Task item » Every line from the one that includes "10 Frame Migratory" to the end of the entries should be written out exactly, with the first and last included.

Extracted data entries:
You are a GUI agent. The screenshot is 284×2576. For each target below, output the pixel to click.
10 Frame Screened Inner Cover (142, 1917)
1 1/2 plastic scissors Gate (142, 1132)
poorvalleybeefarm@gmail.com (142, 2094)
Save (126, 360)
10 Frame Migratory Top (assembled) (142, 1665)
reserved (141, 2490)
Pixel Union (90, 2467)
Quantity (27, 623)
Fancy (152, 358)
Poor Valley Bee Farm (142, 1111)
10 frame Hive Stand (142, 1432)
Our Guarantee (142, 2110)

Answer area »
10 Frame Migratory Top (assembled) (142, 1665)
reserved (141, 2490)
Pixel Union (90, 2467)
Quantity (27, 623)
Fancy (152, 358)
Poor Valley Bee Farm (142, 1111)
10 frame Hive Stand (142, 1432)
Our Guarantee (142, 2110)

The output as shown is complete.